- Citizenship: South Africa
- Education: University of Cape Town
- Occupation: filmmaker

= Dylan Valley =

South African filmmaker and musician

Dylan Valley is a South African filmmaker, born and raised in Cape Town. He has directed work with SABC, Al Jazeera, and independently. He teaches in the television studies department at Wits University.

== Early years and education ==
Valley grew up in Kuilsrivier and later in Durbanville, where he was the only Coloured child in the neighbourhood. He has cited these experiences as influential in shaping his interest in hip-hop, which became a key element of his creative work. He later incorporated aspects of hip-hop culture into his work in documentary filmmaking, which combines music, visual art, and performance to depict real-life subjects.

After graduating from Fairmont High School, Durbanville, he started to study Film and Media at the University of Cape Town and during this time, he did an internship at E-TV for 2 months. In 2005, as his final university project, he made a 10 minutes documentary about the history of the Cape Capoeira (Brazilian martial arts) scene.

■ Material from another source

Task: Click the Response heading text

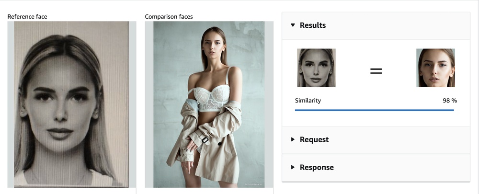Action: (x=317, y=168)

In 2006, he got his Honors degree in Film Theory and Practice from UCT and also produced a film, as his final thesis, called Lost Prophets with his co-producer and collaborator Sean Drummond, talking about Prophets of the city which shows the history of personal stories of South Africa's Hip Hop. The documentary was screened at various film festivals in South Africa.

== Career ==
In 2007 he worked at Plexus Films on the HEADWRAP team as a researcher and trainee director. And he got promoted to director straight away. Later, he was invited to direct some of the famous episodes from the series Headwrap including “Hip Hopera” and “Awareness thru Colours”. With Plexus Films, Valley developed a feature-length documentary, called Afrikaaps which explores the history of Afrikaans using Hip Hop, humour and personal perspective. The film, follows a group of local artists, creating the stage production, Afrikaaps, as they trace the true roots of Afrikaans to slaves in the cape. The documentary won Best South African Documentary at the Cape Winelands Film Festival. Valley was also nominated for Best documentary director at the 2012 South African Film and Television Awards for his work on Afrikaaps. In 2009, he was selected in The Mail and Guardian's list of 300 Young South Africans you have to take to lunch.

He has also directed two documentaries for Al Jazeera's Arabic documentary channel, on struggle icons Fatima Meer and Tatamkhulu Afrika.

Valley's last film was about a gang member who becomes a gospel rapper. The movie called “Incarcerated Knowledge” follows Peter John Christians' release from prison for murder, and tracks his progress on his way to become a hip hop artist.